What follows is the evolution of the x-velocity and a close-up to a region of interest:
The issue that we are seeing is an overshot of temperature and salinity values in the proximity of the ice shelf, where the influx of colder and fresher water is. The next animations show the temperature evolution for values in the range of the overshot ; in other words, it only shows values above the expected maximum. Salinity exhibits a very similar behavior, except with different values.
My own interpretation is that the large gradient generated by the discontinuous jump between the boundary condition () and the initial value ( for the most part). This causes in turn the solution to overshoot just after the cool/fresh boundary layer.
On the largest part of the domain, this slight inaccuracy soon diffuses away and doesn’t generate much problems, but on the left part of the domain, where both the vertical left boundary and the bottom boundary have no-flux boundary conditions, the extra heat diffuses in the x-direction and results, in the long term, in a sliver of warm+fresh water all alongside the bedrock, which in turn generates spurious velocities down there. The combination of fresh+warm water is heavier than the surrounding area, so it doesn’t rise and stays at the bottom.

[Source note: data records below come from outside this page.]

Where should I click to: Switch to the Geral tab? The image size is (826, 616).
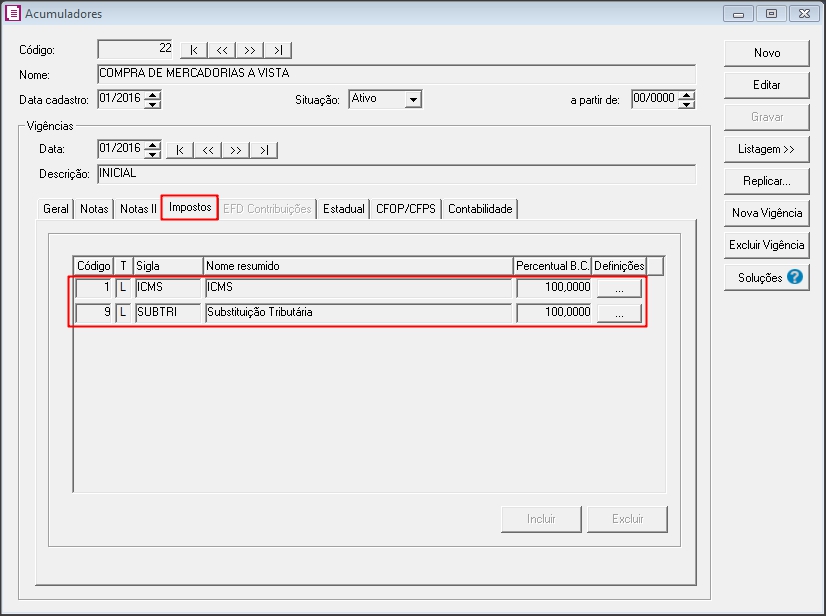(x=56, y=209)
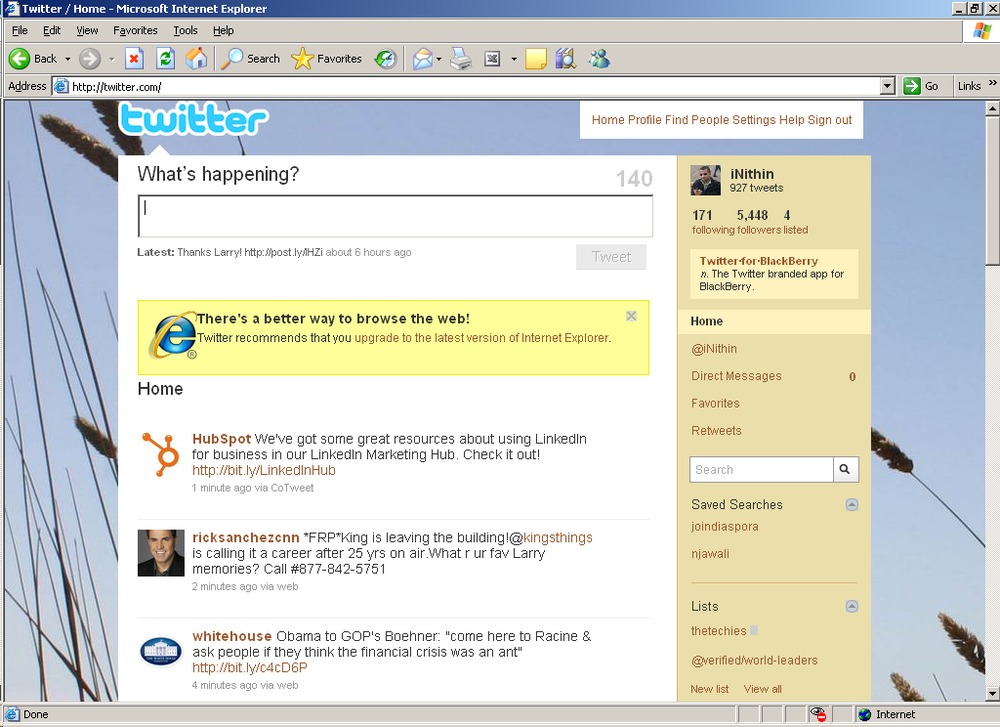Click the HubSpot bit.ly/LinkedInHub link

(264, 470)
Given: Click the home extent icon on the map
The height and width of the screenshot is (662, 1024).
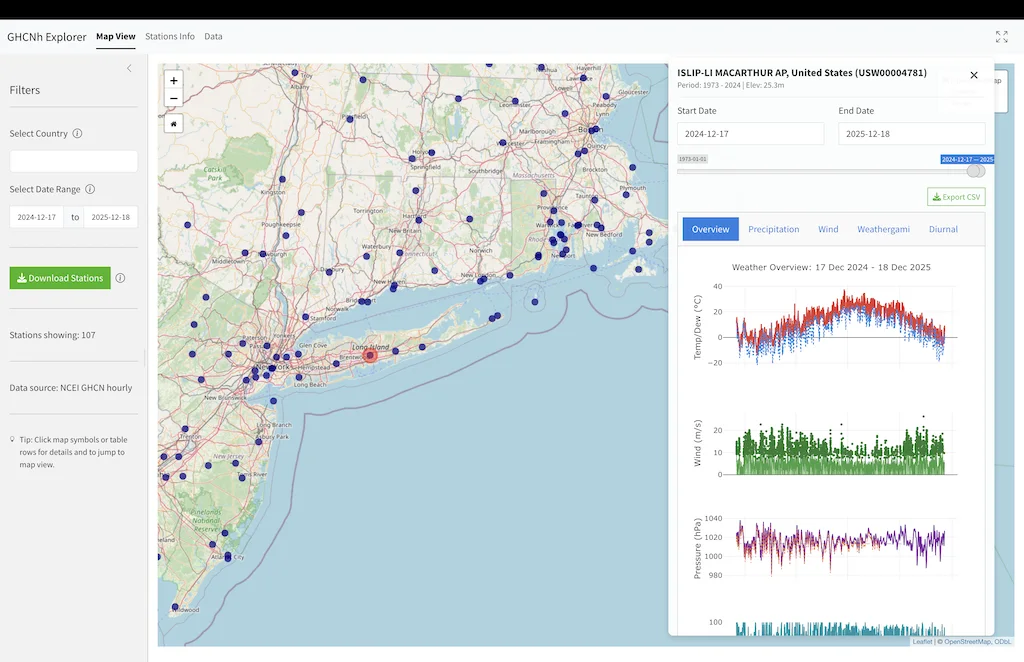Looking at the screenshot, I should [173, 123].
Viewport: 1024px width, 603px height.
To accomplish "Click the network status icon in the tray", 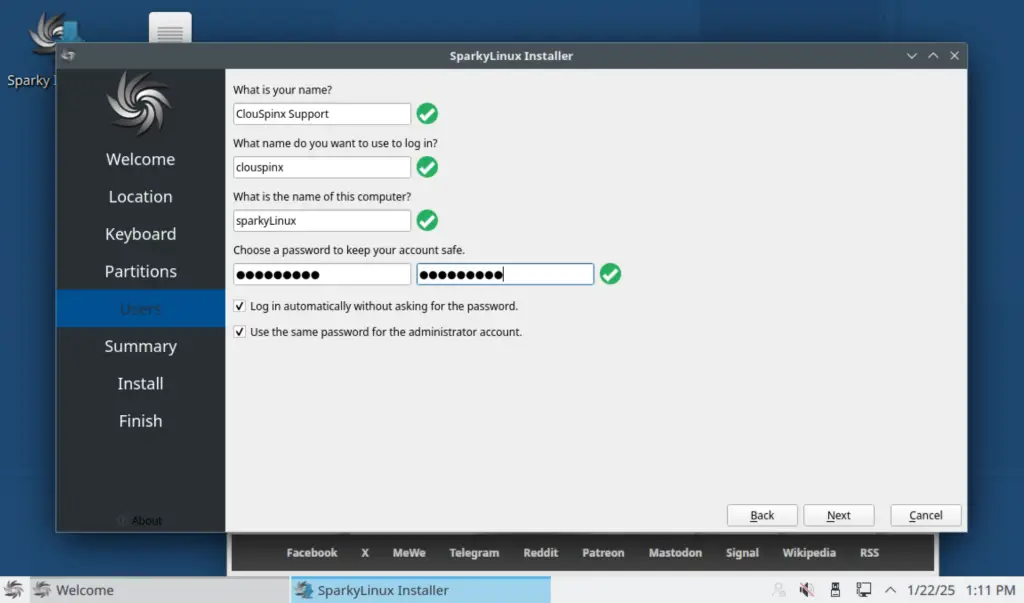I will (863, 590).
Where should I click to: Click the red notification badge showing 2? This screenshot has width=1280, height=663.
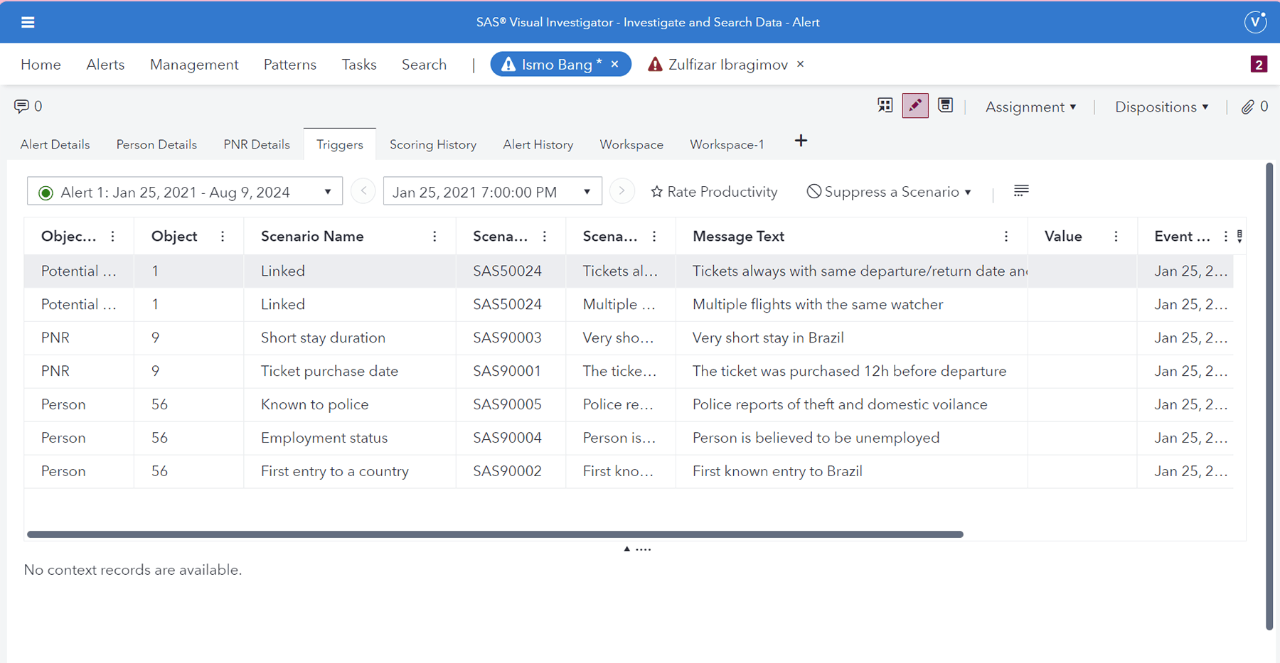(1261, 63)
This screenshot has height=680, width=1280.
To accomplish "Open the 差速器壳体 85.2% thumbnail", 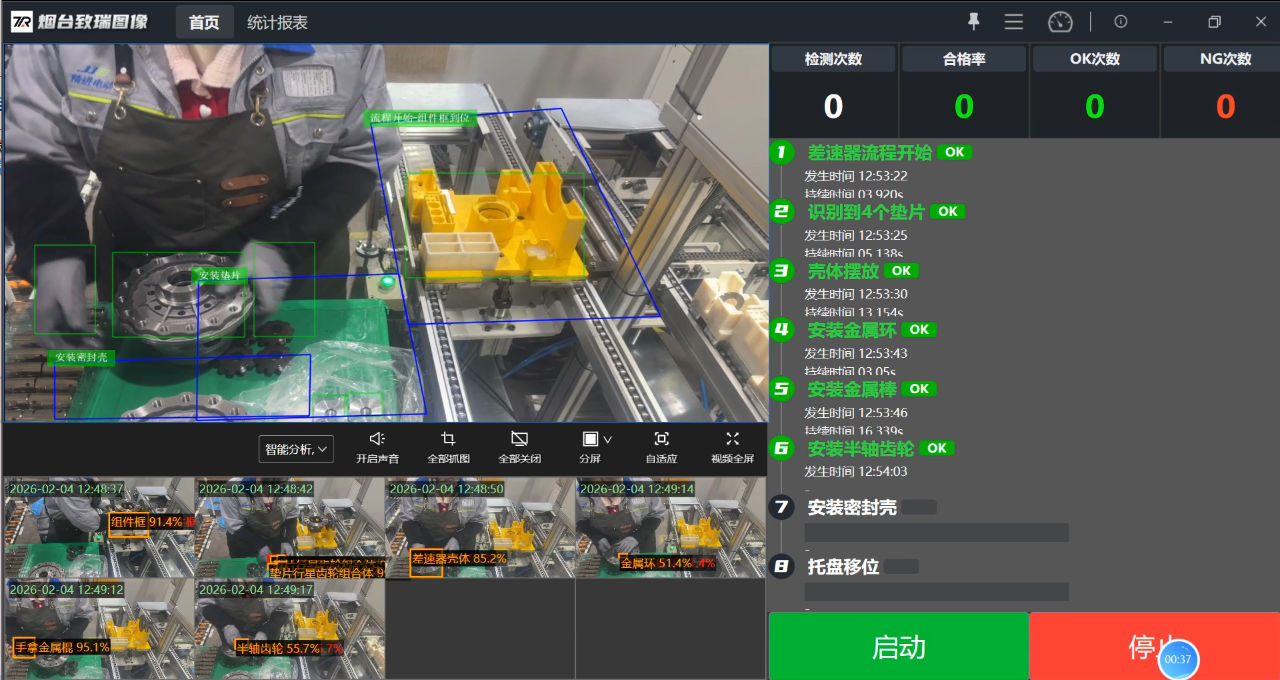I will [478, 527].
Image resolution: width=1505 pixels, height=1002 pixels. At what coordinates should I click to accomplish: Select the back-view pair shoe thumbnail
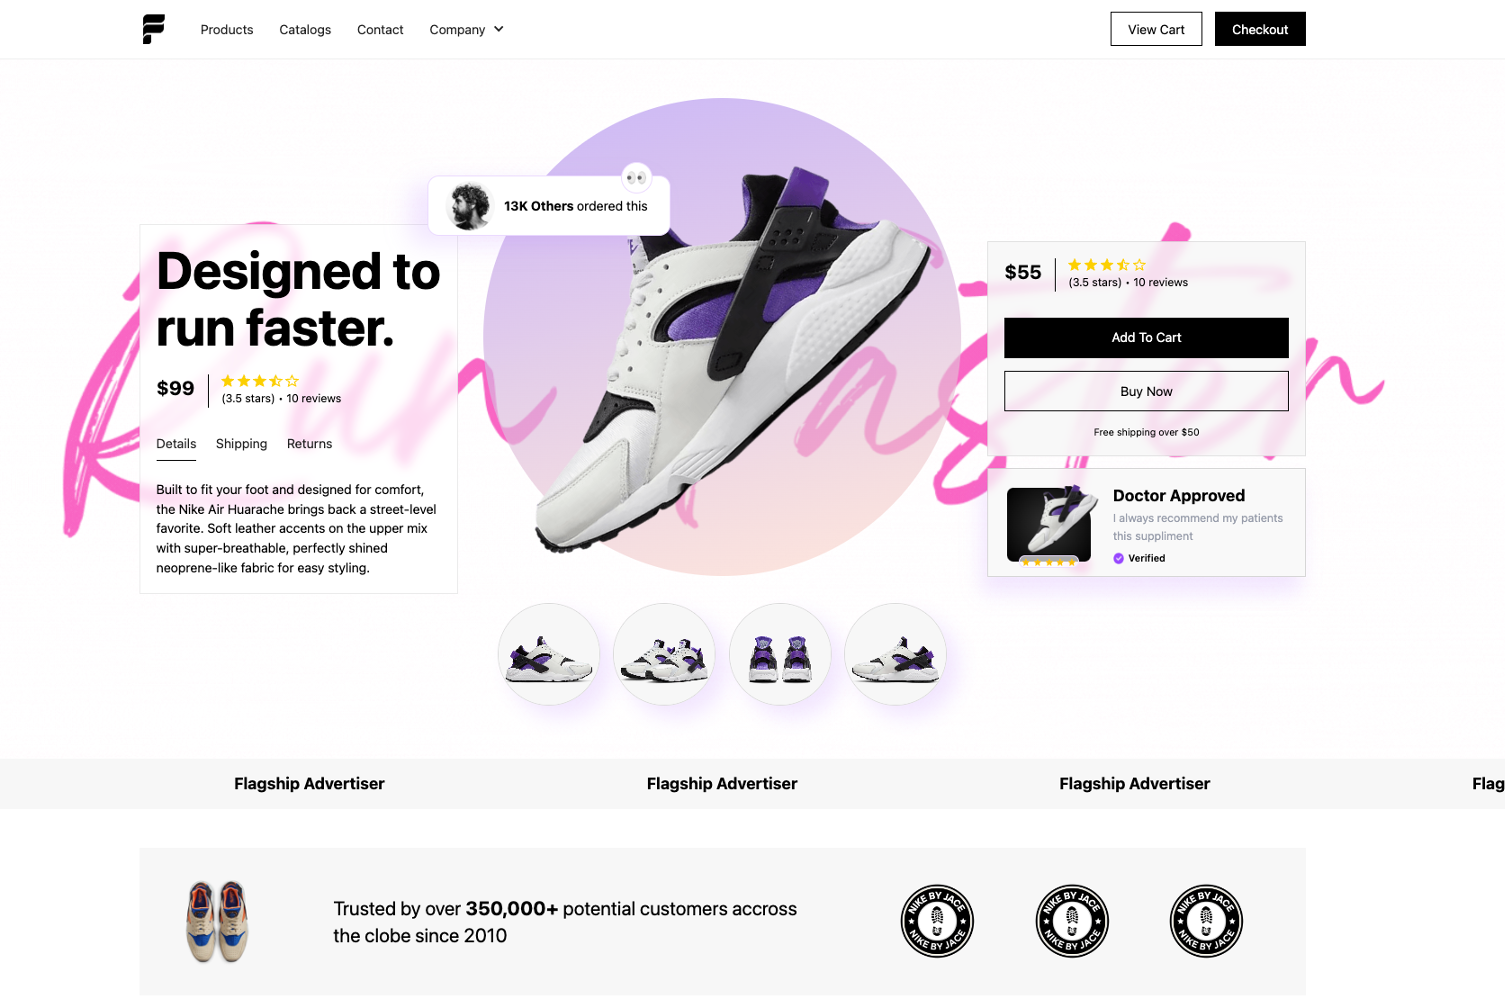(x=780, y=654)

After 10 days, T reaches up to 0.42 degrees in that area, which is a 2% error. Given that there is no sign that this overshot would die out with further simulation time, it is reasonable to believe that, after 50 days, the error would be around 10% – grossly inaccurate.
What feels even weirder is that, in the bottom-left region, this overshot does not die out in time as it does on the rest of the ice shelf. It almost looks like there is a heat source from that left boundary.
- We have confirmed that the issue really comes from the boundary conditions. Reasons to believe are that:
a) we observe a similar issue if we take away the flux terms and replace them with constant Dirichlet conditions, say with T = 0.39 and S = 34.9;
b) we have tried applying the flux conditions only on the upper half of the ice shelf, and we have seen no overshot in the bottom-left (although the shock-like behavior seen in the previous animations was still there, for the upper part).
- For a simplified setup, where temperature and salinity were initialized as constant, instead of stratified as in this case, we tried making the initial conditions for T and S smoothly reach the boundary value, so that the boundary conditions would not create a discontinuous situation. This seemed to help a bit, but it’s hard to be sure also given the difference in setups – it’s something we should double check and retry.
- We thought it could be due to an abrupt change in boundary conditions from no-flux on the left boundary, and some-flux on the ice shelf. However, making the flux terms smoothly go to zero towards the end of the boundary did not seem to help.
- All throughout, we have used 2nd degree elements for velocity and 1st degree for pressure, temperature and salinity. Bumping everything up 1 degree (P3P2P2P2) did not seem to help, nor has the combination P3P2P1P1 performed better (this last setup seems to be able to solve some geometry-related instabilities, making the pressure and T/S elements compatible with each other).
At this point we turned towards Discontinuous Galerkin, in the hope that it would prevent that inaccuracy from building up in the first place. Given the insulated nature of the left and bottom boundaries, it seems like once a pocket of warmer water has been created, it will have a hard time being flushed, so a good approach seems to lie in avoiding this warmer water from showing up at all. Given the work involved in implementing DG, we gladly avoid pursuing this track if it doesn’t seem probable that it could be of help, of course. FEniCS, the framework we use, has some built-in stuff on DG, but our ignorance on the matter (and the poor documentation) makes it hard to evaluate how much there is and how much needs to be done, as well as the prospective benefits we could harvest from this change (also performance-wise).